Here is what I attempt: I open an XML file that contains chars out of ASCII range (but inside allowed XML range). I do that with cfg = codecs.open(filename, encoding='utf-8, mode='r')
which runs fine. Looking at the string with repr()
also shows me a unicode string.
Now I go ahead and read that with parseString(cfg.read().encode('utf-8')
. Of course, my XML file starts with this: <?xml version="1.0" encoding="utf-8"?>
. Although I suppose it is not relevant, I also defined utf-8 for my python script, but since I am not writing unicode characters directly in it, this should not apply here. Same for the following line: from __future__ import unicode_literals
which also is right at the beginning.
Next thing I pass the generated Object to my own class where I read tags into variables like this: xmldata.getElementsByTagName(tagName)[0].firstChild.data
and assign it to a variable in my class.
Now what perfectly works are those commands (obj is an instance of the class):
for element in obj:
print element
And this command does work as well:
print obj.__repr__()
I defined __iter__()
to just yield every variable while __repr__()

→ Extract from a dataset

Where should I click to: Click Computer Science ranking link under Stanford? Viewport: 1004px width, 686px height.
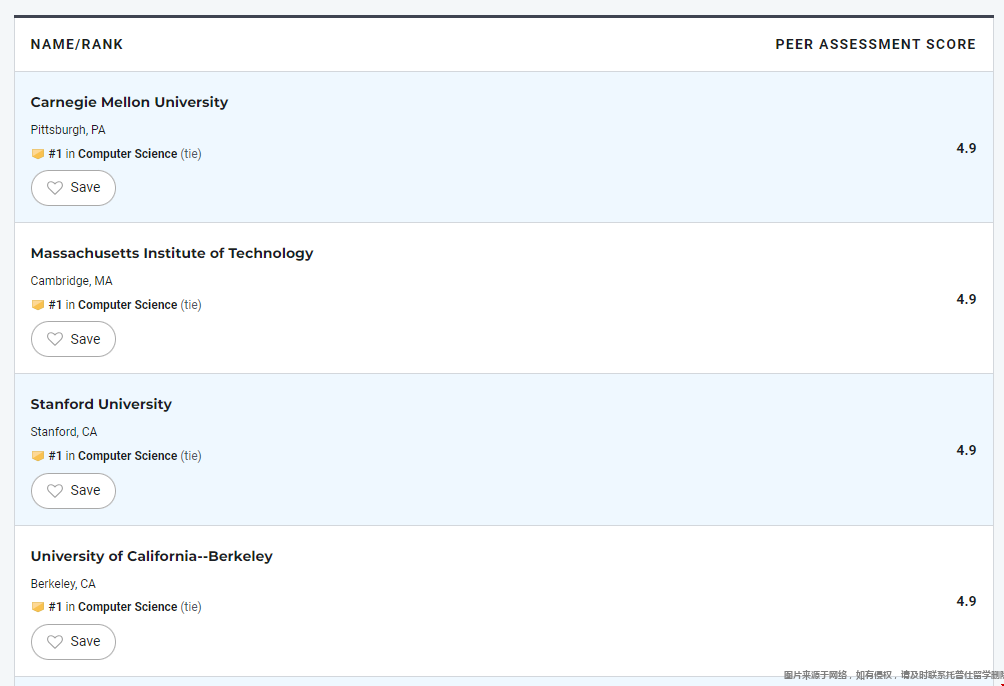coord(127,456)
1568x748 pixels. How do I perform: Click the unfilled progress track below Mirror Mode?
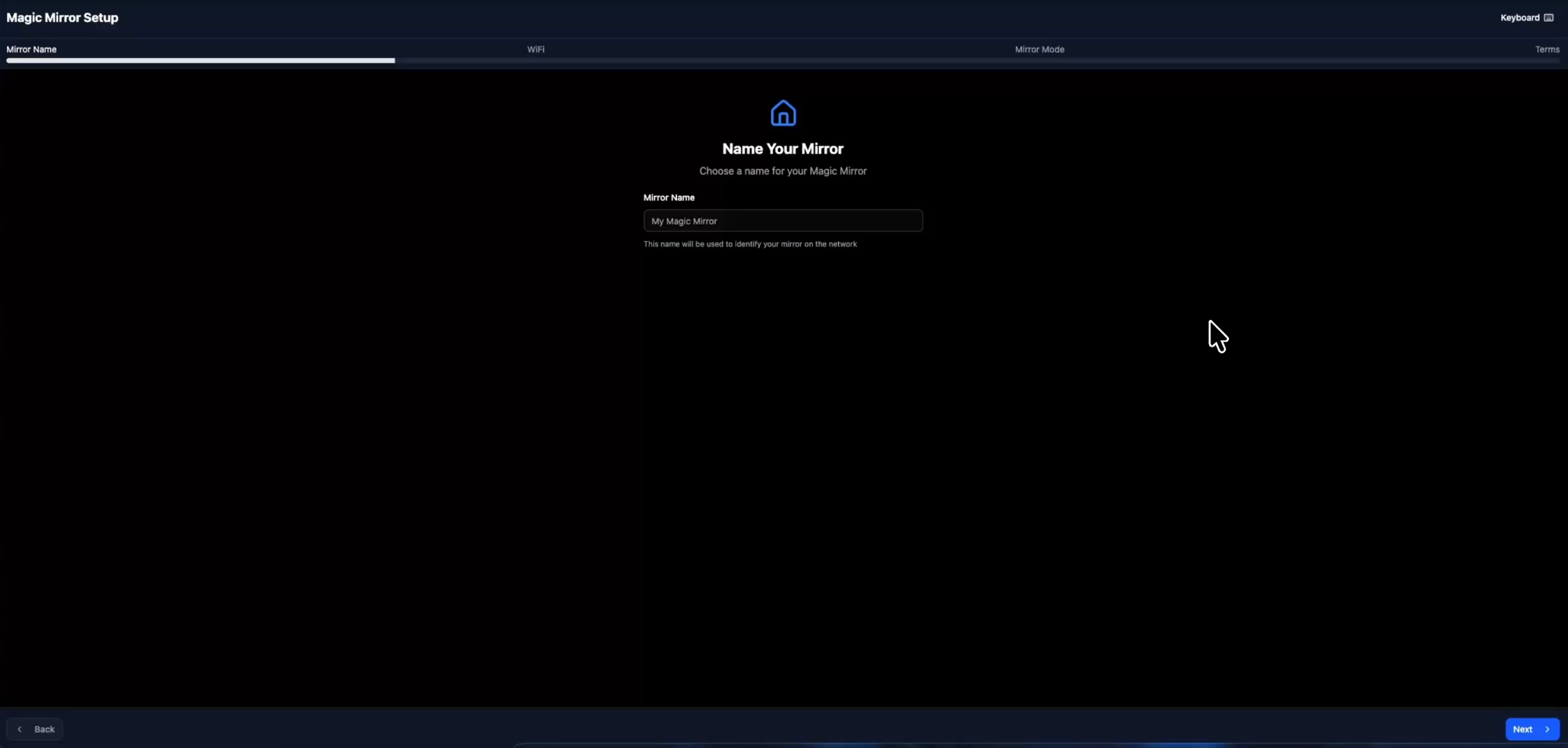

uses the typical printf stuff: "%s" % self.varname
Both commands print perfectly and can output the unicode character. What does not work is this:
print obj
And now I am stuck because this throws the dreaded
UnicodeEncodeError: 'ascii' codec can't encode character u'\xfc' in position 47:
So what am I missing? What am I doing wrong? I am looking for a general solution, I always want to handle strings as unicode, just to avoid any possible errors and write a compatible program.
Edit: I also defined this:
def __str__(self):
return self.__repr__()
def __unicode__(self):
return self.__repr__()
From documentation I got that this
I finally solved it. The problem was (I am not sure why) that if you called either __str__()
or __repr__()
directly it would be hapyp to handle it well, but printing it directly (as in: print obj
) does not work (although it should only just call __str__()
itself).
The final help came from this article. I already got to the step where I got it to print to the console (but a wrong letter) when I used utf-8 encoding. Finally solved it to be perfectly correct by defining this:
def __str__(self):
return self.__repr__().encode(stdout.encoding)
Now the only open question that remains is: Why do print obj.__str__()
and print obj
differently with this? It does make no sense to me. And yes, to stress that again: Calling the former or __repr__()
DID work. And still does with the explicit encoding.